--- Kutipan Teks ---

Rumusan kompetensi pedagogik dalam PP No. 19 tahun 2005, Tentang Standar Nasional Pendidikan, pasal 28 ayat 3 bahwa kompetensi ialah kemampuan mengelola pembelajaran peserta didik yang meliputi; (1) pemahaman terhadap peserta didik, (2) perancangan dan pelaksanaan pembelajaran, (3) evaluasi hasil belajar, (4) pengembangan peserta didik untuk mengaktualisasikan berbagai potensi yang dimilikinya. Yang dimaksudkan dengan kompetensi pedagogik ialah kemampuan dalam pengolahan pembelajaran peserta didik yang meliputi; a) pemahaman wawasan atau landaskan kependidikan, b) pemahaman terhadap peserta didik, c) pengembangan kurikulum/silabus, d) perancangan pembelajaran, e) pemanfaatan teknologi pembelajaran, f) evaluasi proses dan hasil belajar, g) pengembangan peserta didik untuk mengaktualisasikan berbagai potensi yang dimilikinya.

--- Data Terkumpul ---

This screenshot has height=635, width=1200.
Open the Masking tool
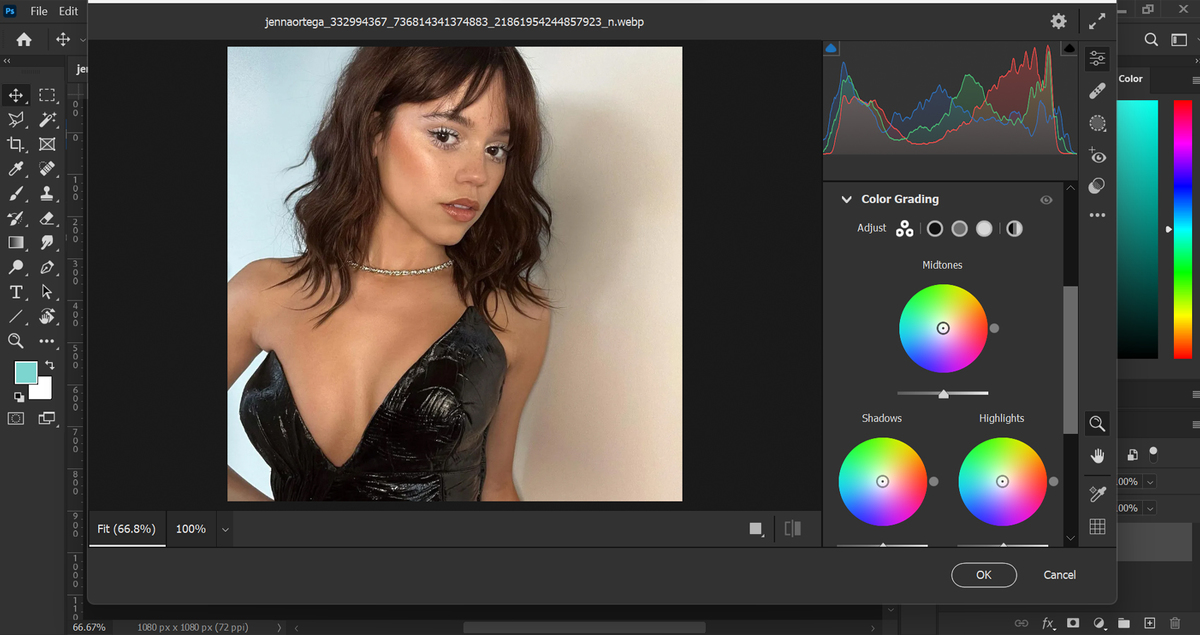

---

Tujuan Tugas:
Tuliskan semua butir bernomor (1) sampai (4) yang termasuk dalam kemampuan mengelola pembelajaran peserta didik menurut pasal 28 ayat 3 di kutipan teks tentang kompetensi pedagogik.

Contoh Jawaban:
1. Pemahaman terhadap peserta didik
2. Perancangan dan pelaksanaan pembelajaran
3. Evaluasi hasil belajar
4. Pengembangan peserta didik untuk mengaktualisasikan berbagai potensi yang dimilikinya